**Task instructions**
[1] Reproduce the liver ablation excerpt word for word, from "Statistical analysis" to "time of necropsy.".
[2] Carry on the liver ablation excerpt from the point where it ends.
::: Supplied text :::
Temperature and field intensity data along a cutline perpendicular to the electrode, originating from the center of the exposed portion (the center of each ablation), were exported into MATLAB for analysis. These data were evaluated at a simulation time corresponding to the average treatment duration for each experimental group (120 s, 193 s, and 265 s for the 3000 V, 4500 V, and 6000 V groups, respectively).
Statistical analysis
A two-tailed Student’s t-test with equal variances was used to determine if differences between treatment outcomes (short-axis length, CT volume, lethal field strength) were significantly different (a = 0.05, p < 0.05).
Results
Large-animal liver ablations
All treatments were completed without intraoperative adverse events caused by INSPIRE treatments. Intraoperative paralytics adequately addressed muscle stimulation. Treatment zones were visible intraoperatively on ultrasound as a region of mild hypoechogenicity (Fig. 2). This contrast between the treated tissue and healthy parenchyma increased with time and ablation zones were readily identifiable at the time of necropsy.
::: Supplied entries :::
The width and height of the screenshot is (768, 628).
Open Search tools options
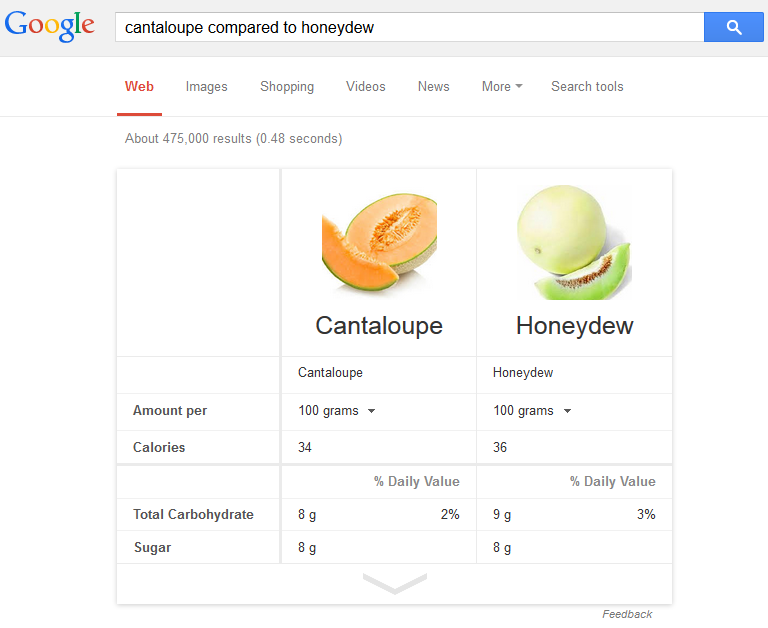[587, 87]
:::
::: Supplied entries :::
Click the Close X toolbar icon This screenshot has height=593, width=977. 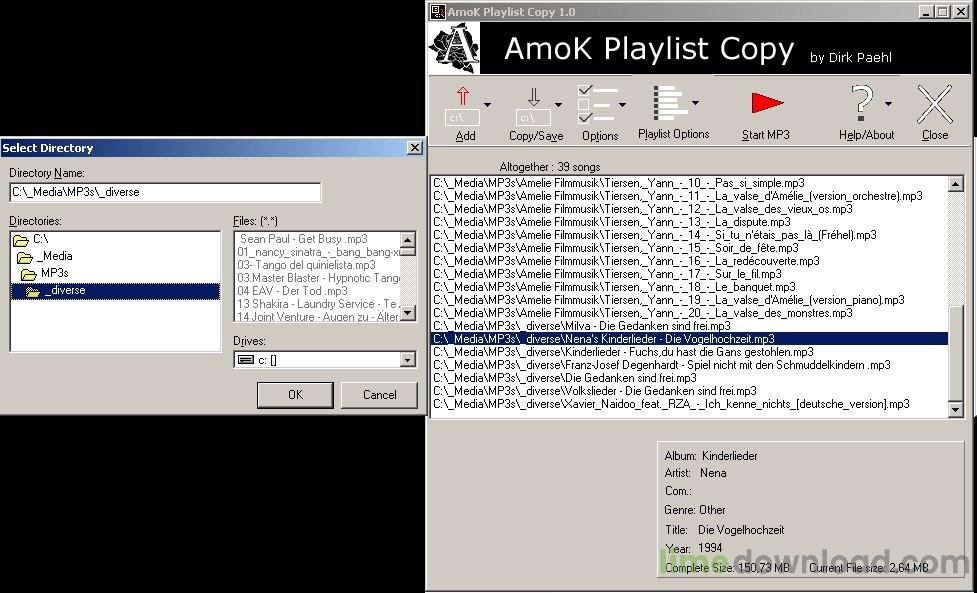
:::
**Results of the exercise**
[1]
Statistical analysis
A two-tailed Student’s t-test with equal variances was used to determine if differences between treatment outcomes (short-axis length, CT volume, lethal field strength) were significantly different (a = 0.05, p < 0.05).
Results
Large-animal liver ablations
All treatments were completed without intraoperative adverse events caused by INSPIRE treatments. Intraoperative paralytics adequately addressed muscle stimulation. Treatment zones were visible intraoperatively on ultrasound as a region of mild hypoechogenicity (Fig. 2). This contrast between the treated tissue and healthy parenchyma increased with time and ablation zones were readily identifiable at the time of necropsy.

[2]
INSPIRE treatments were visible on ultrasound shortly after completion. This enables clinicians to ensure complete tumor coverage during the procedure, rather than afterwards—a procedural challenge faced by current IRE technology. INSPIRE, integrated nanosecond pulse irreversible electroporation; IRE, irreversible electroporation.
Treatments were administered with a temperature set point of 45°C with active cooling. The temperature control algorithm resulted in minor temperature overshoot at the beginning of the treatment before settling to the target temperature. For the 1000 ns treatments, the 3000 V treatments required 2.00 ± 0.37 minutes to complete while 4500 V and 6000 V treatments required 3.22 ± 0.21 minutes and 4.43 ± 1.35 minutes to complete, respectively. For the 2000 ns treatments, the 3000 V, 4500 V, and 6000 V treatments required 1.96 ± 0.07 minutes, 3.54 ± 1.72 minutes, and 6.10 ± 1.02 minutes to complete, respectively. Variation in delivery times was due to the pulse delivery rate being modulated in real time in response to changing tissue temperatures which may have been affected by the presence or absence of local vasculature.
Treatment sites were easily palpated following liver excision as denser, oblate spheroidal regions. Bisected treatment zones appeared heterogeneous (Fig. 3A–F). Tissue structure was generally intact with a fibrous capsule surrounding a region of pale or slightly yellow-pigmented tissue (Fig. 3A–F).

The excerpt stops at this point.